- Given request: List every line of the records that contains the string "dropdown", treating case as significant.

◆ ◆ ◆ ◆

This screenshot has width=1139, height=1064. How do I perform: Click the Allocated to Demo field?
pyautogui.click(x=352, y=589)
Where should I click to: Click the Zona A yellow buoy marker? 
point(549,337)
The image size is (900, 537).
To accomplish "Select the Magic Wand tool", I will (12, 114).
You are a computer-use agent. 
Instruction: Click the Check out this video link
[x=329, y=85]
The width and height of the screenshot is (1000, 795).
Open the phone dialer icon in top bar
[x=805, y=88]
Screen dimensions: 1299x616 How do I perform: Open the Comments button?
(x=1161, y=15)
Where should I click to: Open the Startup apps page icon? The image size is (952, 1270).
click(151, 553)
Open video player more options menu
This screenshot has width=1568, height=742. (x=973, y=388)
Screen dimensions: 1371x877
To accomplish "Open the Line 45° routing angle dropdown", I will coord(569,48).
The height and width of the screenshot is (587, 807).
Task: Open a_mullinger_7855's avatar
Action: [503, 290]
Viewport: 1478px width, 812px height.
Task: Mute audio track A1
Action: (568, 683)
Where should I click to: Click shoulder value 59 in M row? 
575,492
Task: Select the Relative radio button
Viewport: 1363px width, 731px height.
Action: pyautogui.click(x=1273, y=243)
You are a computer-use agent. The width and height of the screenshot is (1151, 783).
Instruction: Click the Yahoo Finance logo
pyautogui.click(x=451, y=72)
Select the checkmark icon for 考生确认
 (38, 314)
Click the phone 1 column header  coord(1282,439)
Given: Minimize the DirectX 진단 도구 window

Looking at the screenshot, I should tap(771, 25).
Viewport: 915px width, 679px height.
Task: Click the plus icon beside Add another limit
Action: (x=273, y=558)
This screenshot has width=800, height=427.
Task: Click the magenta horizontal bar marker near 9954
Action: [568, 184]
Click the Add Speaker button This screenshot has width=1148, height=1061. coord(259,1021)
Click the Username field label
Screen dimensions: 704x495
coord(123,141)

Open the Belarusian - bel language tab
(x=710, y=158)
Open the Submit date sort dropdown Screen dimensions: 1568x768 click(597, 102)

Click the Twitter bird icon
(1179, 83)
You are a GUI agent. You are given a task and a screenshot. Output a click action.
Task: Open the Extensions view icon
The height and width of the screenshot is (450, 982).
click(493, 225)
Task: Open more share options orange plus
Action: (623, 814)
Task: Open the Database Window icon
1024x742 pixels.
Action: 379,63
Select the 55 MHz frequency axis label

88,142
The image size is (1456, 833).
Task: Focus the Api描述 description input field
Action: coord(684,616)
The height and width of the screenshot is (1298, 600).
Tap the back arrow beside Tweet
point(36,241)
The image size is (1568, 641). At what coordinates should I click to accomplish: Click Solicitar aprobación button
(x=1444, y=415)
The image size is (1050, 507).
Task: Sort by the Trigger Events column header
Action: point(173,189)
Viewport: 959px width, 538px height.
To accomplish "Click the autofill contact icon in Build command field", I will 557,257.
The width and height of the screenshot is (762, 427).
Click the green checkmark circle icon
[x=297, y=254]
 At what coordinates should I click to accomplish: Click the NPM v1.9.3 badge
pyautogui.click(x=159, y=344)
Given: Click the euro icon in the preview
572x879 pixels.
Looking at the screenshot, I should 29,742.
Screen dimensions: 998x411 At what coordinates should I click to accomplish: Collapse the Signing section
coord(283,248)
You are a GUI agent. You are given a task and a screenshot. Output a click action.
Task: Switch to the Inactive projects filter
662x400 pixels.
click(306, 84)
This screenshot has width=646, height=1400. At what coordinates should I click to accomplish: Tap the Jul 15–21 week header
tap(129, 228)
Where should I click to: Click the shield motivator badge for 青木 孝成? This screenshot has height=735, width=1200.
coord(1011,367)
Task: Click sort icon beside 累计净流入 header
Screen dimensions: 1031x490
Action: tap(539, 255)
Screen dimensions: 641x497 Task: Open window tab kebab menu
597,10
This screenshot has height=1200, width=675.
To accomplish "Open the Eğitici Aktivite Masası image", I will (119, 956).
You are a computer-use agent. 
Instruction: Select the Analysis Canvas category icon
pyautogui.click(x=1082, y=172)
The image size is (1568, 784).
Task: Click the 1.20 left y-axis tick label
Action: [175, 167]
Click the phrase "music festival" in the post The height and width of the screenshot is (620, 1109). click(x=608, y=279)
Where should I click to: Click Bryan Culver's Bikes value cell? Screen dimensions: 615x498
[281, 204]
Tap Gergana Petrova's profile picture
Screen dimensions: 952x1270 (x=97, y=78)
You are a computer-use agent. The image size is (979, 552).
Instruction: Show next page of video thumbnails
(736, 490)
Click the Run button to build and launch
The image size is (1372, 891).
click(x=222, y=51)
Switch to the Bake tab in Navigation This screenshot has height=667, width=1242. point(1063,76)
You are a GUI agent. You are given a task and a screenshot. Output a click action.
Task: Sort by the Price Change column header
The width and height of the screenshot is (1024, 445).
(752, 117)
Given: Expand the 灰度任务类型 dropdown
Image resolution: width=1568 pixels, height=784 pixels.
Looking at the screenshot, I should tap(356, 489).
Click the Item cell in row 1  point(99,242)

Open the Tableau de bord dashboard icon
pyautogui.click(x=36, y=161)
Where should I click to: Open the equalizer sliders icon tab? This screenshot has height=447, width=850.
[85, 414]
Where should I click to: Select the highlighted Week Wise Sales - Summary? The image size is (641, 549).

◆ ◆ ◆ ◆

- Task response:
To accomplish "Open the Line 45° routing angle dropdown", I will coord(569,48).
Open the Submit date sort dropdown Screen dimensions: 1568x768 click(597, 102)
Given: Expand the 灰度任务类型 dropdown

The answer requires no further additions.